Aim of the exercise
Transcribe, word for word, every line from the one containing "Task: Switch the Reverb on/off toggle" through the final line of the records, and omit the pictures.

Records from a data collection
========================================

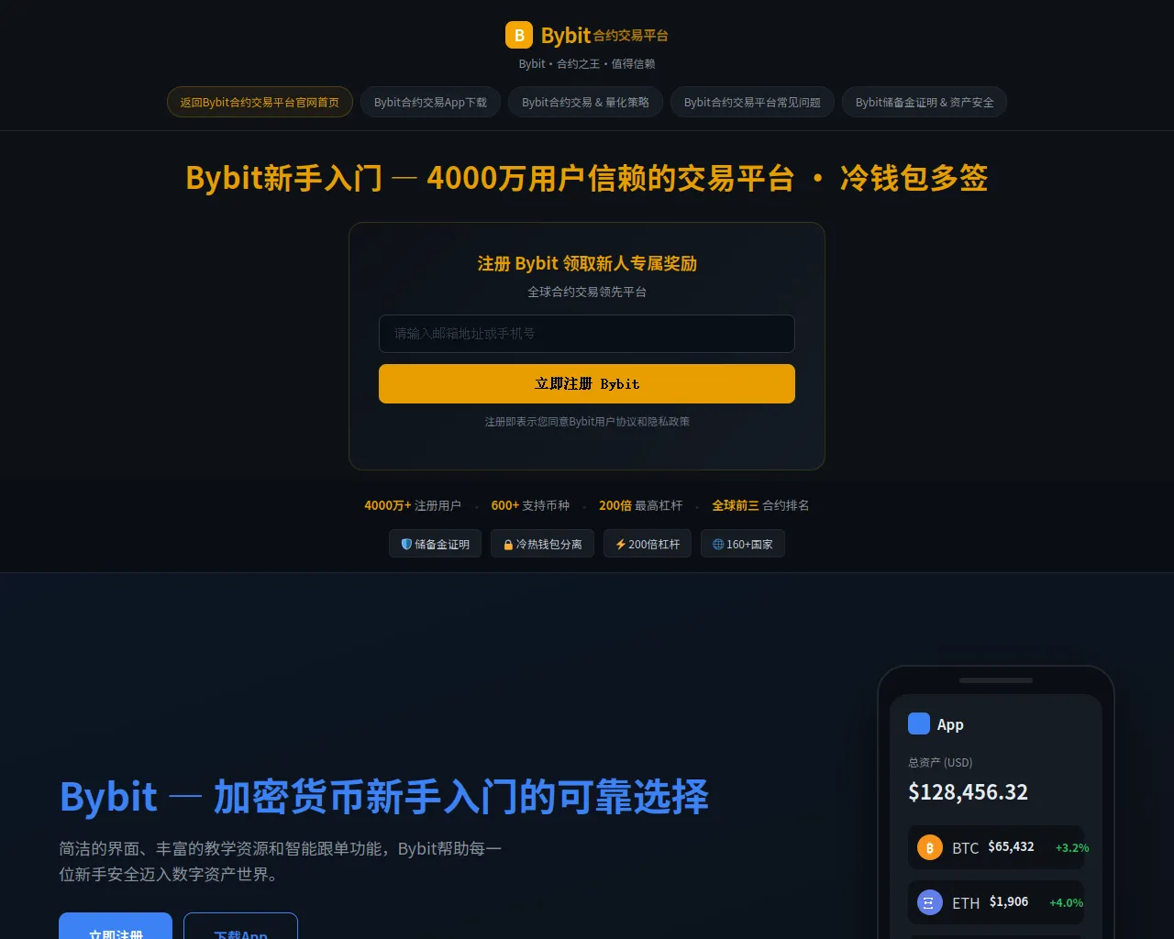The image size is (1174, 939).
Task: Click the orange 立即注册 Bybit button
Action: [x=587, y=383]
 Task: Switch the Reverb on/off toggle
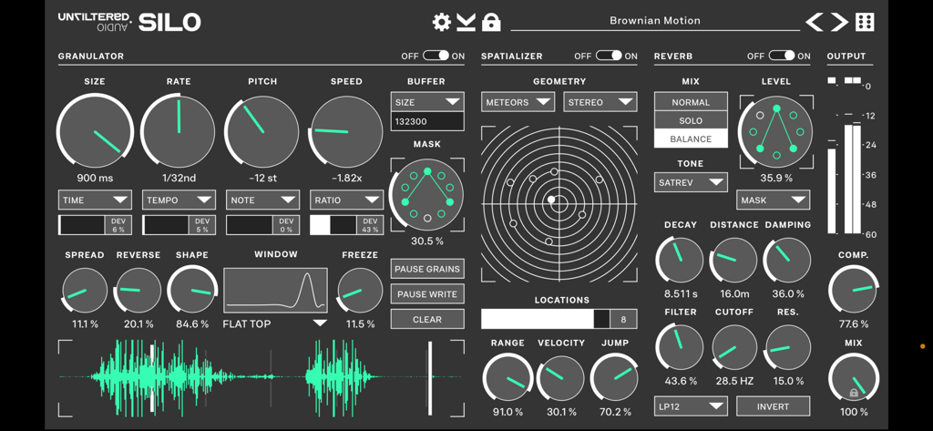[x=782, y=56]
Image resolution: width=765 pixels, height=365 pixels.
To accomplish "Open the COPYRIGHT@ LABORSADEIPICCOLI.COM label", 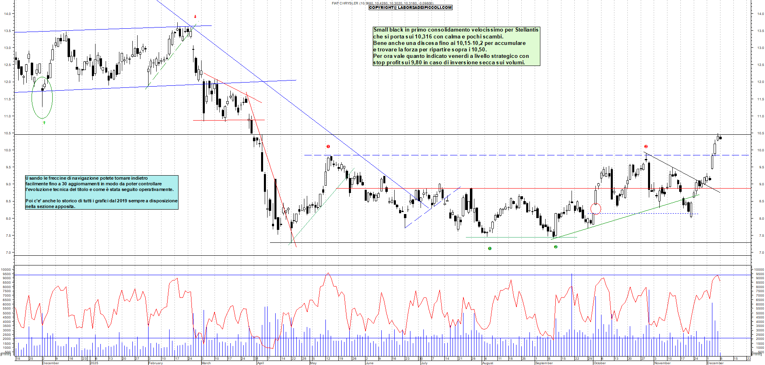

========================================

Answer for the task
 Task: Switch the Reverb on/off toggle
[x=782, y=56]
Image resolution: width=765 pixels, height=365 pixels.
To accomplish "Open the COPYRIGHT@ LABORSADEIPICCOLI.COM label", 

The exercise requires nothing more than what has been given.